Ingredients
Units
Scale
- 1 1/2 lb shishito pepper
- 6 to 8 cloves garlic
- 1 tbsp cooking oil
- 1 lb Korean small or extra small dried anchovies
- 4 tbsp soy sauce
- 2 tbsp mirin
- 3 tbsp maple syrup or 1 1/2 tbsp sugar and 1 1/2 tbsp honey
- 2 tbsp maesilaek, Korean plum extract or 1 tbsp maple syrup
- sesame seeds
Instructions
- Wash the shishito peppers well and remove the cap of the peppers. Big ones are cut in halves and give small ones a little score. Slice garlic thinly.
- Heat a large skillet or a wok over medium heat. Add cooking oil and sliced garlic. Stir-fry the garlic for about 30 seconds.

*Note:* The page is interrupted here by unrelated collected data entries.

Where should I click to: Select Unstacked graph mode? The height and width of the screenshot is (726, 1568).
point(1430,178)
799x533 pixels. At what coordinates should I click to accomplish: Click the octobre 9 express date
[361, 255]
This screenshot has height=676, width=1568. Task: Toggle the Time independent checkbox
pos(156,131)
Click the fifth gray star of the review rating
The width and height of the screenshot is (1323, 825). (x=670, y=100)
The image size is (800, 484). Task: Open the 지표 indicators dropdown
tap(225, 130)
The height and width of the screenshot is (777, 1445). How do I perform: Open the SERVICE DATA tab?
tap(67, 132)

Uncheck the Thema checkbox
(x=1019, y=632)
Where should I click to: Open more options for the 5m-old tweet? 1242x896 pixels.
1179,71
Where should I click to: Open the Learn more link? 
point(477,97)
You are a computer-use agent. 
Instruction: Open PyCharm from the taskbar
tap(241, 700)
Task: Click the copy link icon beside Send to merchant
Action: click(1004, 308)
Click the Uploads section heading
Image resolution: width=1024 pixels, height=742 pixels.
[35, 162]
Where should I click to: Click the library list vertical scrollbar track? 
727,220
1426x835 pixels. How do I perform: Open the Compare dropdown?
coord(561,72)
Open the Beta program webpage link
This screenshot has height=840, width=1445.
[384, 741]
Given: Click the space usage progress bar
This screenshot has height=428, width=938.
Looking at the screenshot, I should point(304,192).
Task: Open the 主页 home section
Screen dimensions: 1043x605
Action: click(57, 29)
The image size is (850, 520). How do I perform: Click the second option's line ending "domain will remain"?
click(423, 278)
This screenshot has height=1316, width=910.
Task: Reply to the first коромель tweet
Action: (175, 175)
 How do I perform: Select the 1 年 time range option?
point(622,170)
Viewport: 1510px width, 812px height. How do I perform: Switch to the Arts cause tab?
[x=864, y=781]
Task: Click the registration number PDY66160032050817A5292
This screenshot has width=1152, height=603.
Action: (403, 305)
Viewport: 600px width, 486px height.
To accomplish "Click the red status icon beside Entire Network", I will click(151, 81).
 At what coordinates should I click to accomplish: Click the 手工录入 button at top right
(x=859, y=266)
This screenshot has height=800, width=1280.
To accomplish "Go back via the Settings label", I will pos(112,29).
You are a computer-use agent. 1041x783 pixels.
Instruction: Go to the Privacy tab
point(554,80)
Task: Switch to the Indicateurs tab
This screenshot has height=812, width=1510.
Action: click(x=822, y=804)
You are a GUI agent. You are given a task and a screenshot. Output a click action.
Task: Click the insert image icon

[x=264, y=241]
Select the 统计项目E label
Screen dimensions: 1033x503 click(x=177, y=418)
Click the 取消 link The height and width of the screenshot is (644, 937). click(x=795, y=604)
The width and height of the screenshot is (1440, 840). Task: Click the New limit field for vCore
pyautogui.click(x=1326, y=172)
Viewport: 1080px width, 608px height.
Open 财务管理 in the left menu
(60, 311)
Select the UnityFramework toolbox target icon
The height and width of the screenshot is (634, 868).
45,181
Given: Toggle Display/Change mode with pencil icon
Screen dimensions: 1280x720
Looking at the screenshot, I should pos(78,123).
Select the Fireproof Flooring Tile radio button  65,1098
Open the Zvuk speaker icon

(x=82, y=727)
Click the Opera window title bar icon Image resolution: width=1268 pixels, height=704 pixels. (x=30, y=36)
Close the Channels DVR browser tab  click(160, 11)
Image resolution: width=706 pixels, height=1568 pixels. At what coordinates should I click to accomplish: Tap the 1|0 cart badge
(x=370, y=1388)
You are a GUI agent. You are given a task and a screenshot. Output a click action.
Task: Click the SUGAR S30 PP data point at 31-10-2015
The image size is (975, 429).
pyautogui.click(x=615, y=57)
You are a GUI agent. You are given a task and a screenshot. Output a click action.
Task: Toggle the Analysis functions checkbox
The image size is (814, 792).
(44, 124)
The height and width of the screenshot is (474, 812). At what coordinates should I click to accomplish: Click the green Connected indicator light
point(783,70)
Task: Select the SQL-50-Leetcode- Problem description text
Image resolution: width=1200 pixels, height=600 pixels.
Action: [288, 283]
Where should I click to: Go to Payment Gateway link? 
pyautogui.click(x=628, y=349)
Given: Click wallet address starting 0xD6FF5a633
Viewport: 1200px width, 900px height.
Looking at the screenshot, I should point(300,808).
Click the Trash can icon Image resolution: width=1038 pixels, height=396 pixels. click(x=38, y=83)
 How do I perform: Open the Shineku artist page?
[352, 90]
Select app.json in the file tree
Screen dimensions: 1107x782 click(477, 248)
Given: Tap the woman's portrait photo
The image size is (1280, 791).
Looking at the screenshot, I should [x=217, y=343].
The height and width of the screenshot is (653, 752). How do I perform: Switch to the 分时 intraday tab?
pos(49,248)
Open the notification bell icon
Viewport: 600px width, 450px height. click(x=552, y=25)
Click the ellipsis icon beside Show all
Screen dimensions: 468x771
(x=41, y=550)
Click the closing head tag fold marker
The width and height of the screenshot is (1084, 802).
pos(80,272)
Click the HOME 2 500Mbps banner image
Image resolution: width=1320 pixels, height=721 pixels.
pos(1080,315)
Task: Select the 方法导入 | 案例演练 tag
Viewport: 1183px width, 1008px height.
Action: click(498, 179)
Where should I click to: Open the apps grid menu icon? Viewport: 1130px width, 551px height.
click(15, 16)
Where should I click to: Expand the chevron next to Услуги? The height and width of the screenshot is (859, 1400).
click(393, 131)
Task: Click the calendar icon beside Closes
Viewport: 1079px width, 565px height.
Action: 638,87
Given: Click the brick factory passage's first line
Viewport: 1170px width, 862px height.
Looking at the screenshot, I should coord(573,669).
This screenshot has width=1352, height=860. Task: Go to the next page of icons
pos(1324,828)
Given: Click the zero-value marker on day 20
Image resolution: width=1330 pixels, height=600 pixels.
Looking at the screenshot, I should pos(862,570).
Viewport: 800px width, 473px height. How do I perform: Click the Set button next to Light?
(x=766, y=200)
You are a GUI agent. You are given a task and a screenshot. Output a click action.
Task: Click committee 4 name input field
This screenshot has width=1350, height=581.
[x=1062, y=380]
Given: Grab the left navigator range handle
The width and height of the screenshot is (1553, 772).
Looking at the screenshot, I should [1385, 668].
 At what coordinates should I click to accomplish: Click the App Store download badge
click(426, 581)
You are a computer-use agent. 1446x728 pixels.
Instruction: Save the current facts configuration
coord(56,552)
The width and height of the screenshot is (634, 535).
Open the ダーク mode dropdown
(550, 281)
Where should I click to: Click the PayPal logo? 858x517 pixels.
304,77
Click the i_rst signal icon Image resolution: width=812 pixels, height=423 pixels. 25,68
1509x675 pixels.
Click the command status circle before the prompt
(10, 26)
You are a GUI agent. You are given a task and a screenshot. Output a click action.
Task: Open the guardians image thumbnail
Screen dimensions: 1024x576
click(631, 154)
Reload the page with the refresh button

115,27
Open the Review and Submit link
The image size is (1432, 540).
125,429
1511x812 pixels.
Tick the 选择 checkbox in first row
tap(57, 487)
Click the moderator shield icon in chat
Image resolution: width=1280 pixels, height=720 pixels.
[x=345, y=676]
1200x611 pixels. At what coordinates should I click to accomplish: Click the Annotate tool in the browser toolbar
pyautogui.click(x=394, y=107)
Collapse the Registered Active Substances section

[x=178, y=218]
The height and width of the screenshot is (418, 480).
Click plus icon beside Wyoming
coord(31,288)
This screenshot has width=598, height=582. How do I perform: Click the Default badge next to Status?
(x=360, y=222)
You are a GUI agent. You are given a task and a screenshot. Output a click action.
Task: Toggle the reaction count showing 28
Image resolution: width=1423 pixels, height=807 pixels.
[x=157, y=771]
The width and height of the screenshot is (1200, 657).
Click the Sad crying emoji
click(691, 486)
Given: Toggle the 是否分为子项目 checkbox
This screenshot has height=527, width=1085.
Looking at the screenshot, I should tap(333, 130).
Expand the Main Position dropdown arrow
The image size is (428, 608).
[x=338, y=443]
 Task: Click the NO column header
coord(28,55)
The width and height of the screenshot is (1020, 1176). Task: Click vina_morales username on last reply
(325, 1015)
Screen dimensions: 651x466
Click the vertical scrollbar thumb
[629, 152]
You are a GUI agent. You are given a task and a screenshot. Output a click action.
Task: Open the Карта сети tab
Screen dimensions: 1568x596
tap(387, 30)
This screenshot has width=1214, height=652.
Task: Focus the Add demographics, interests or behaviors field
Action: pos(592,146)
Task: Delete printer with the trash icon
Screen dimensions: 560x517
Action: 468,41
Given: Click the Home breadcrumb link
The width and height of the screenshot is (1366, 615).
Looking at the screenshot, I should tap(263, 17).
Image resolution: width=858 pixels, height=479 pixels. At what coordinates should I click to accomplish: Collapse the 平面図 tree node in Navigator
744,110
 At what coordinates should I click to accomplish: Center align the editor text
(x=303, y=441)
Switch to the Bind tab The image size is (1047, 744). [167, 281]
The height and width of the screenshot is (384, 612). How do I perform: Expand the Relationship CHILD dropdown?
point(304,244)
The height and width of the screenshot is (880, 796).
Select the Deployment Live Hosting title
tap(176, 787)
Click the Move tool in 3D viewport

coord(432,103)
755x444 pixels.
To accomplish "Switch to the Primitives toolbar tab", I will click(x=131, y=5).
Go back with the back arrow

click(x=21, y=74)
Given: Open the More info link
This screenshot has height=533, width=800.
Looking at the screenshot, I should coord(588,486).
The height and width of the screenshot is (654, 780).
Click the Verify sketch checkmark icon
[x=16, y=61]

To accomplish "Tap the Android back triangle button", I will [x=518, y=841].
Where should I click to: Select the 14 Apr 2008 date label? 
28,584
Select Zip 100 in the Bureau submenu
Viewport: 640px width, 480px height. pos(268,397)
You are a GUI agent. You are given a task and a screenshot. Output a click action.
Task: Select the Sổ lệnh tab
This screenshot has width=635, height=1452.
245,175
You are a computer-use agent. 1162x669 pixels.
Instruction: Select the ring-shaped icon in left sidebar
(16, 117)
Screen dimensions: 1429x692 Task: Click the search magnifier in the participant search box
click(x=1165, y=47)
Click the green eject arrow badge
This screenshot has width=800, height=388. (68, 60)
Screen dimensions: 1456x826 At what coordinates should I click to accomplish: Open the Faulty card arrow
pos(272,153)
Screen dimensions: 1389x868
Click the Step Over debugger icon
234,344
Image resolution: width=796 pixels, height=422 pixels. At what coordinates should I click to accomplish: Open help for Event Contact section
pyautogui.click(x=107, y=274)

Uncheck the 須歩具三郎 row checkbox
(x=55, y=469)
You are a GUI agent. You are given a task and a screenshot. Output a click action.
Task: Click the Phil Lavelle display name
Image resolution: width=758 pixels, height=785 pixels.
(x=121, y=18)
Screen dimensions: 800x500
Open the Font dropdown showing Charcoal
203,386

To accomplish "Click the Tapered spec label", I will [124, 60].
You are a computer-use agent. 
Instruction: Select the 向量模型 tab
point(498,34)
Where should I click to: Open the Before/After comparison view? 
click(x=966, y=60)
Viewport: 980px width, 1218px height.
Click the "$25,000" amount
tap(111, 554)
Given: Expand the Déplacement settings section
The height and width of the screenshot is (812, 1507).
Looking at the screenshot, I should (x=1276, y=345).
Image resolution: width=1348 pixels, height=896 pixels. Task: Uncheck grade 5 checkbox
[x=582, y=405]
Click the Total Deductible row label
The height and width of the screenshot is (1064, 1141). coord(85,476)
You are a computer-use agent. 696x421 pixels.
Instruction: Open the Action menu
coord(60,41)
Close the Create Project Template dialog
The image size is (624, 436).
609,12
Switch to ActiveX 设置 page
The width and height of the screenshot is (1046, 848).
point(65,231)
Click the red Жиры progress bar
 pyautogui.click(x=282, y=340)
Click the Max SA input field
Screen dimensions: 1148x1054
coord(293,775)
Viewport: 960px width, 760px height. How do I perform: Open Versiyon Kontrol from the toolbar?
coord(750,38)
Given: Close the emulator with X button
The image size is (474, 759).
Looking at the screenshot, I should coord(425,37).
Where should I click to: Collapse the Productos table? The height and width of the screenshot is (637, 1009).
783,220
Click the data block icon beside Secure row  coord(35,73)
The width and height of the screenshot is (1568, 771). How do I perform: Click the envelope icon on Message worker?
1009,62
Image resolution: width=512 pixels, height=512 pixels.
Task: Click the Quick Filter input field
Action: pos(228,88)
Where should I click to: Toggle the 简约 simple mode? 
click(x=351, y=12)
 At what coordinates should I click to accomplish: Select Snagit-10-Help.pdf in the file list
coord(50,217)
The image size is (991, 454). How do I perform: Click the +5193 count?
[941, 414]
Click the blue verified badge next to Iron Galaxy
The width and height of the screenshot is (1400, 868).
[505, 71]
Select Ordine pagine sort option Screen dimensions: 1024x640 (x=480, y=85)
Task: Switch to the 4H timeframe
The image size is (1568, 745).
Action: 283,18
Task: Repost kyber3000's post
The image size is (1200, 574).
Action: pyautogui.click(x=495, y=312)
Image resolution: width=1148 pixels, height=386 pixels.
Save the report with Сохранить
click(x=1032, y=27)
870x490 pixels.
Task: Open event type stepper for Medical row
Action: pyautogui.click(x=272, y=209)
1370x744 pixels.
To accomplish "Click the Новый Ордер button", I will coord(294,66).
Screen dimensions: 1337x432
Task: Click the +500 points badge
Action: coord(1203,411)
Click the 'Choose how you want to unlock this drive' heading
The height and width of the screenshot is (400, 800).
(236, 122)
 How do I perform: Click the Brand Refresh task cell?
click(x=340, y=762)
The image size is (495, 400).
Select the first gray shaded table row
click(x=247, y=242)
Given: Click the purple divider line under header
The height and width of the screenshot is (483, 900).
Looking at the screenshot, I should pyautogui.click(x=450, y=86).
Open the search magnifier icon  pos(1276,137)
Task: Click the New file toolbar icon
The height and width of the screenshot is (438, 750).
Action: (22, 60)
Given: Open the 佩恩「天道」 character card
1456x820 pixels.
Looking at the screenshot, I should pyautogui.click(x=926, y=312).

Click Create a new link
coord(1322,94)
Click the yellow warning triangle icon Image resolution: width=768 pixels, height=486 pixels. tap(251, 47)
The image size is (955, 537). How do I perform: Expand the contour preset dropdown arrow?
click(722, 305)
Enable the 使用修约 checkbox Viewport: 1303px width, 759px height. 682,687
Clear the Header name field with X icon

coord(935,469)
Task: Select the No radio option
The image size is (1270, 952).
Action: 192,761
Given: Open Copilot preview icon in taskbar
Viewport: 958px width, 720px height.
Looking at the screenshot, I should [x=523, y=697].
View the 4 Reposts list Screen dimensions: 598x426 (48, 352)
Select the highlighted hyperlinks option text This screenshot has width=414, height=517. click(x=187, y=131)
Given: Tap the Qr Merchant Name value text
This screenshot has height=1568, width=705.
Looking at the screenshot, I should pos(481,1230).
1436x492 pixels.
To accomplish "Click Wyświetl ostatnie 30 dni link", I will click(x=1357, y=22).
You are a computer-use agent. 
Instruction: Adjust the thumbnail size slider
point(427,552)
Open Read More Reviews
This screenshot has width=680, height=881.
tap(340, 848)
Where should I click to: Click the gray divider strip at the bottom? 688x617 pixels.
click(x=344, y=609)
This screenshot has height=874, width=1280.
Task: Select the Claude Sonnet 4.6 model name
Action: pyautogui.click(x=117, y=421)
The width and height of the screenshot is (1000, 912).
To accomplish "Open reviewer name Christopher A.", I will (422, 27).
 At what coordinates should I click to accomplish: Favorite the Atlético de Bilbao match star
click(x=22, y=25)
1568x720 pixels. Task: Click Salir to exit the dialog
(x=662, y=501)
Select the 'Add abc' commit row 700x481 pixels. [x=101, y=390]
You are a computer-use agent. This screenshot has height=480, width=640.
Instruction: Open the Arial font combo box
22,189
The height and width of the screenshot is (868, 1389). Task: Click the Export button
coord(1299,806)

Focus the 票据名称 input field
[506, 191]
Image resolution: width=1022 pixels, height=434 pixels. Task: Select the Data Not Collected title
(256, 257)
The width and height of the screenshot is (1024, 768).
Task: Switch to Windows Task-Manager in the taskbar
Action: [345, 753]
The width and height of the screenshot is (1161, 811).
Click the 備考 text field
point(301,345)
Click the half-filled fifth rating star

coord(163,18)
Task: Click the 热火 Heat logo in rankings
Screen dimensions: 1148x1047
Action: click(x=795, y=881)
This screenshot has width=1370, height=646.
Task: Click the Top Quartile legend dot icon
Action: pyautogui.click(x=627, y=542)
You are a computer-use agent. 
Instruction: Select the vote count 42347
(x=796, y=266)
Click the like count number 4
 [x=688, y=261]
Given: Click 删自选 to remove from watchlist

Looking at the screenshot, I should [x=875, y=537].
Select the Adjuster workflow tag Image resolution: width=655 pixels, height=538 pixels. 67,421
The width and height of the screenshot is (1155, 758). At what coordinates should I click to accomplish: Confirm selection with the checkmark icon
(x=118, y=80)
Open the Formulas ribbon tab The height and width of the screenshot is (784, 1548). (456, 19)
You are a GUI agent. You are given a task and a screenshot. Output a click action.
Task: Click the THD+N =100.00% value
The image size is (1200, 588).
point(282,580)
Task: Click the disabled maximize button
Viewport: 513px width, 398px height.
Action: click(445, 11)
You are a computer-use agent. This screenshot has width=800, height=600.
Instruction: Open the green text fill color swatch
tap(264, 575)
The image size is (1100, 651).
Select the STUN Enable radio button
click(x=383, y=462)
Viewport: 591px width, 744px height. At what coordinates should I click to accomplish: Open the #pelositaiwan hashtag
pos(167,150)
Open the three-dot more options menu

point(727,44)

- Add anchovies and fry for 1 to 2 minutes. This will cook out the fish smell from the anchovies.
- Add soy sauce, mirin, and prepared peppers. Stir fry for 3 to 4 minutes or until all the liquid has gone.
- Add sugar, honey, maesilaek (plum extract), or maple syrup. Stir fry additional for 3 to 4 minutes or until all the ingredients are well combined.
- Remove from heat and top with sesame seeds. Serve with warm cooked rice, kimchi, and other banchan (side dishes)!